The problem.
Beneath this task are the entries; from the line with "This screenshot has height=532, width=769." through the last one, transcribe every line exactly and nothing else, skipping pictures.

Supplied material.
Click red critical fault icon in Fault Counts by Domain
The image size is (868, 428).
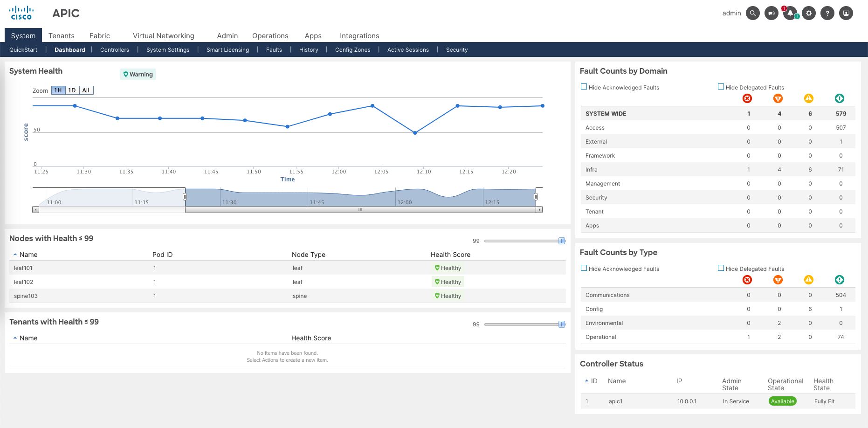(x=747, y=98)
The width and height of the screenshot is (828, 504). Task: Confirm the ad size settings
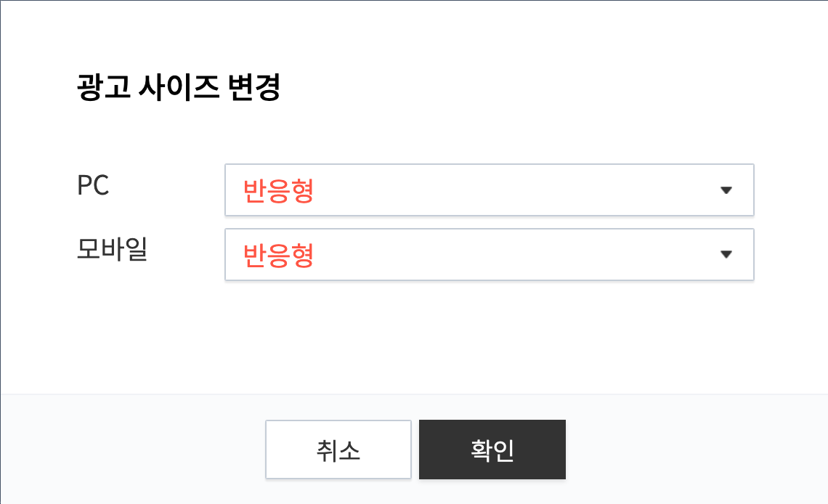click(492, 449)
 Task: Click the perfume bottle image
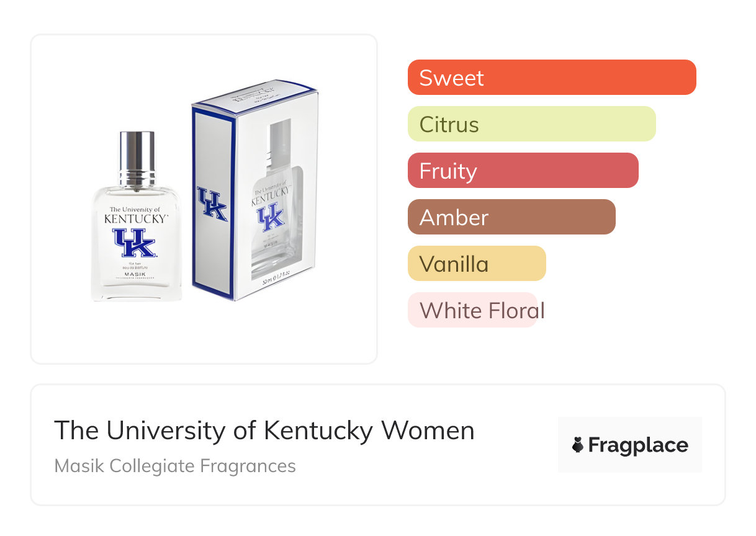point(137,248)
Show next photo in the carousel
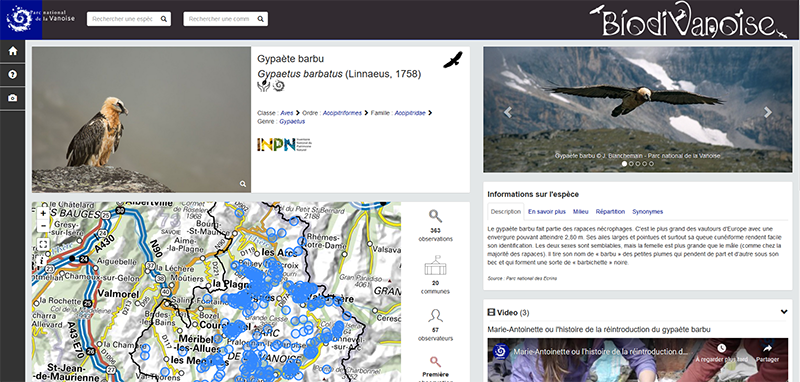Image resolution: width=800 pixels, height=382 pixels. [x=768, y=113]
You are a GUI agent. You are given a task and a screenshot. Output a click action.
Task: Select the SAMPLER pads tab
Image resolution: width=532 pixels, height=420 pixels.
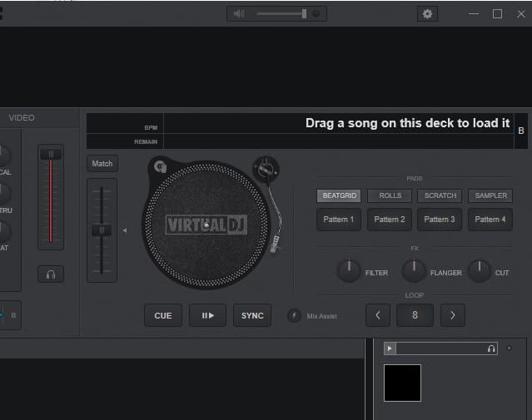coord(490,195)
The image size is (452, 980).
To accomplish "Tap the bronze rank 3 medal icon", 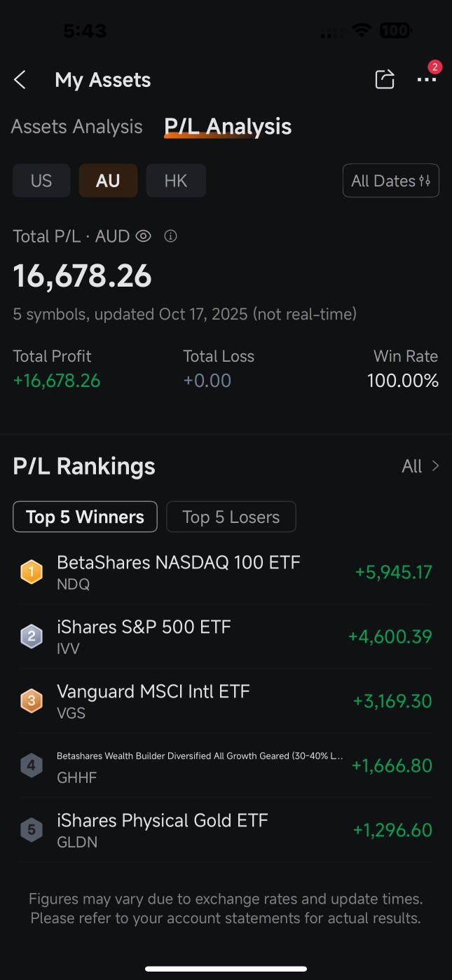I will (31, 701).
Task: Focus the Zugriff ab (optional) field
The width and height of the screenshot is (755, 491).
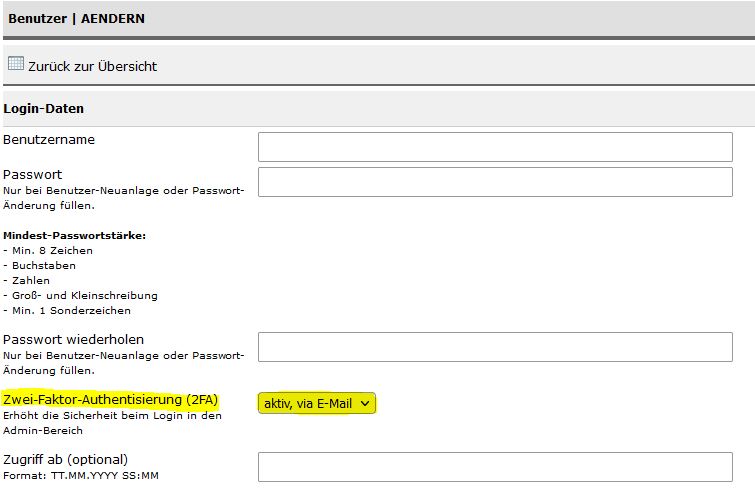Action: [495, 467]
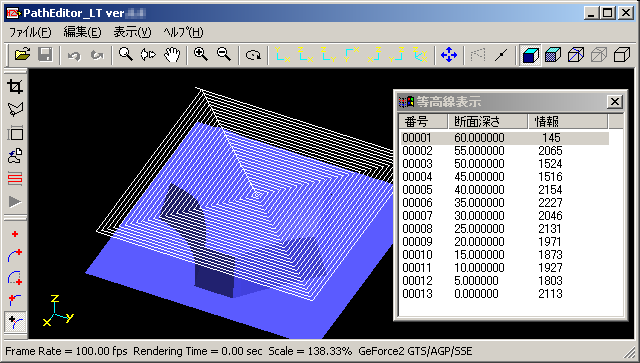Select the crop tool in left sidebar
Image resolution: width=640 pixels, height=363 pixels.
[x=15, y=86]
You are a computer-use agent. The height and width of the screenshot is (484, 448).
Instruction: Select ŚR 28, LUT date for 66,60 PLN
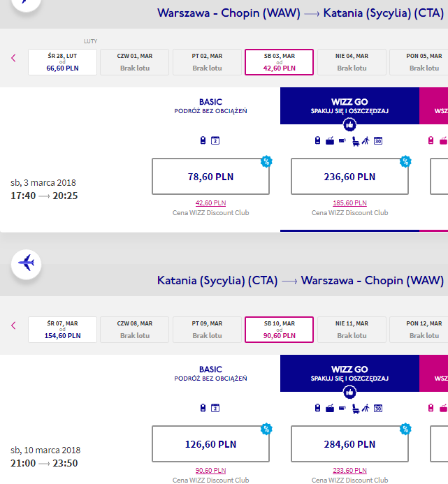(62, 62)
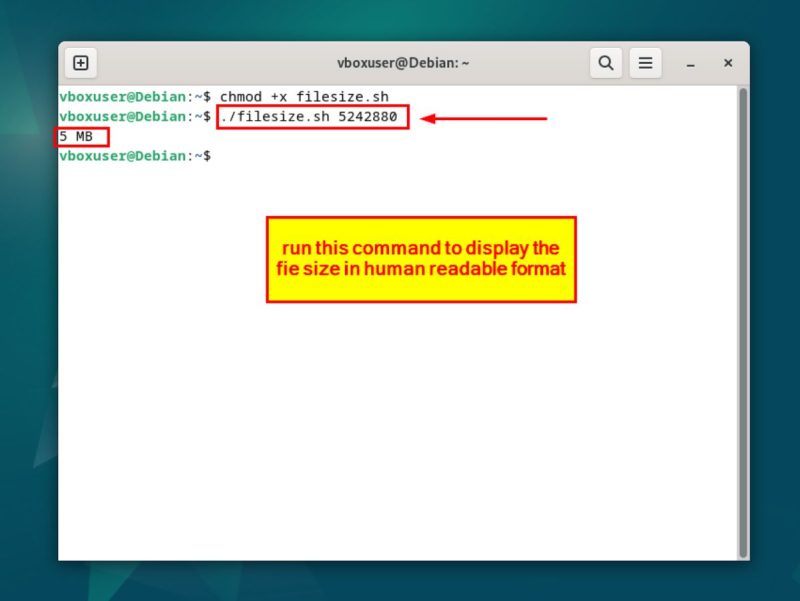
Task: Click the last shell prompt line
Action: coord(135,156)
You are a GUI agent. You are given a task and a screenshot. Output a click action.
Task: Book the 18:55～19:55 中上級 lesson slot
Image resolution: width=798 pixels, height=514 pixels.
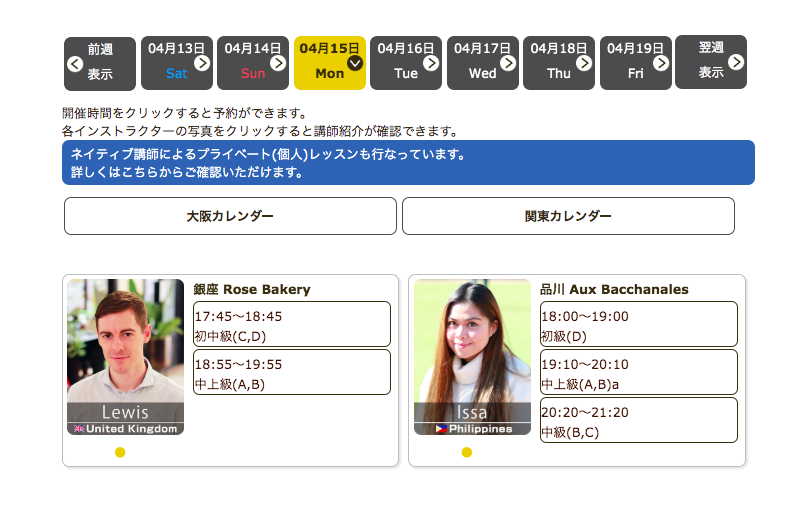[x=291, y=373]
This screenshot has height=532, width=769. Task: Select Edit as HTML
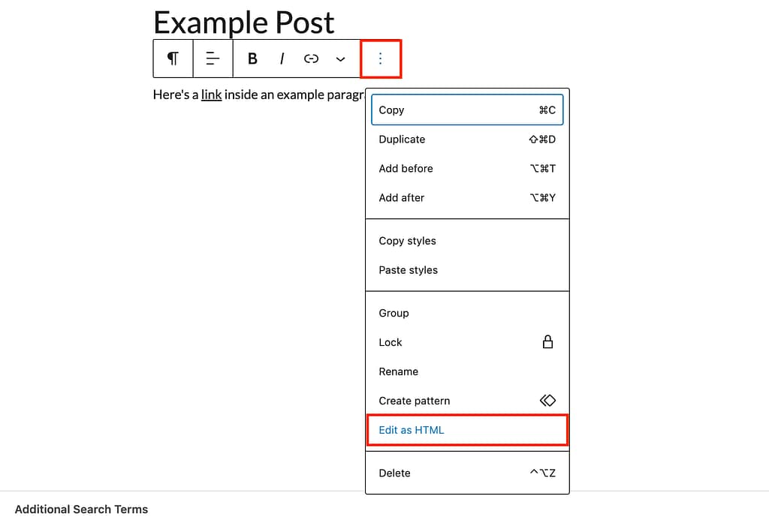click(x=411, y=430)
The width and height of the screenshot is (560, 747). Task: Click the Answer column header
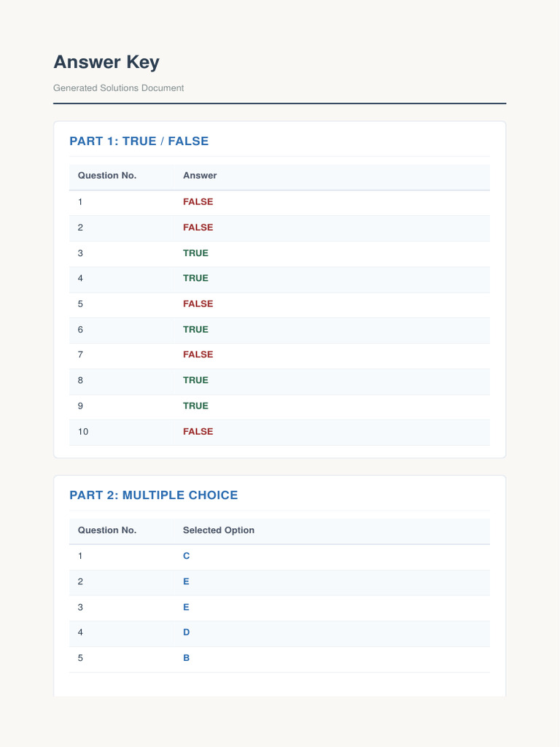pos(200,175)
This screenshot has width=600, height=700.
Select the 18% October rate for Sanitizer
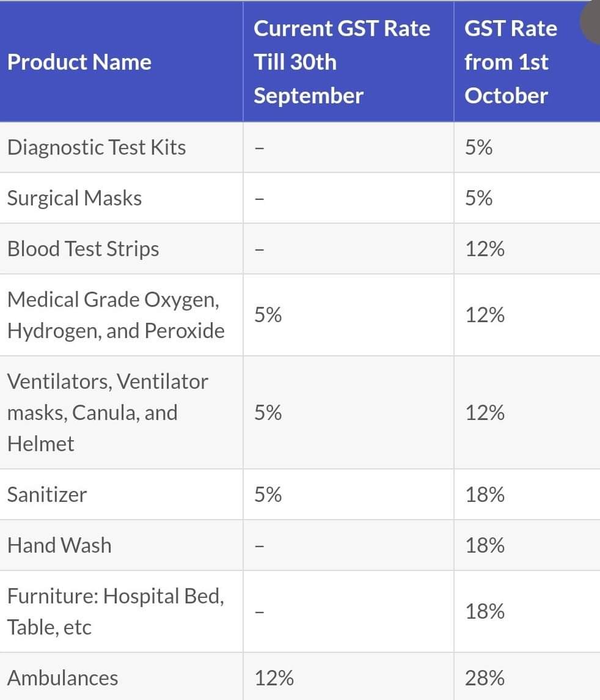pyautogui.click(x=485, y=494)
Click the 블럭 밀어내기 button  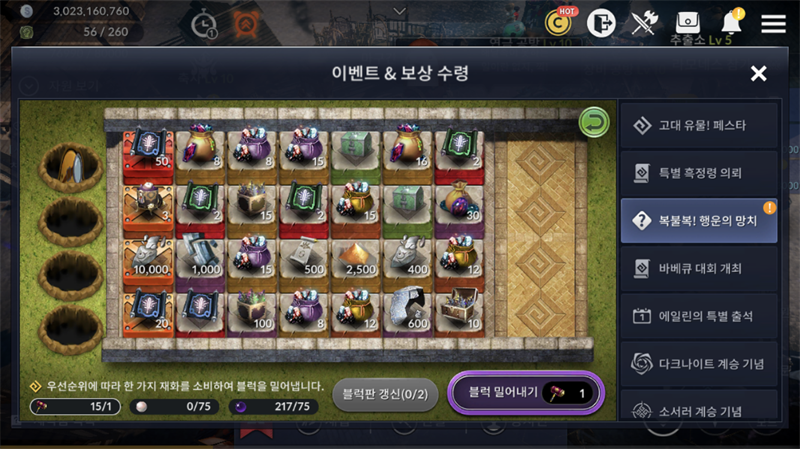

Response.
This screenshot has height=532, width=769. Task: Select Edit as HTML
click(x=411, y=430)
The width and height of the screenshot is (560, 747). Task: Click the Answer column header
pos(200,175)
This screenshot has width=600, height=700.
Select the 18% October rate for Sanitizer
pyautogui.click(x=485, y=494)
Click the 블럭 밀어내기 button  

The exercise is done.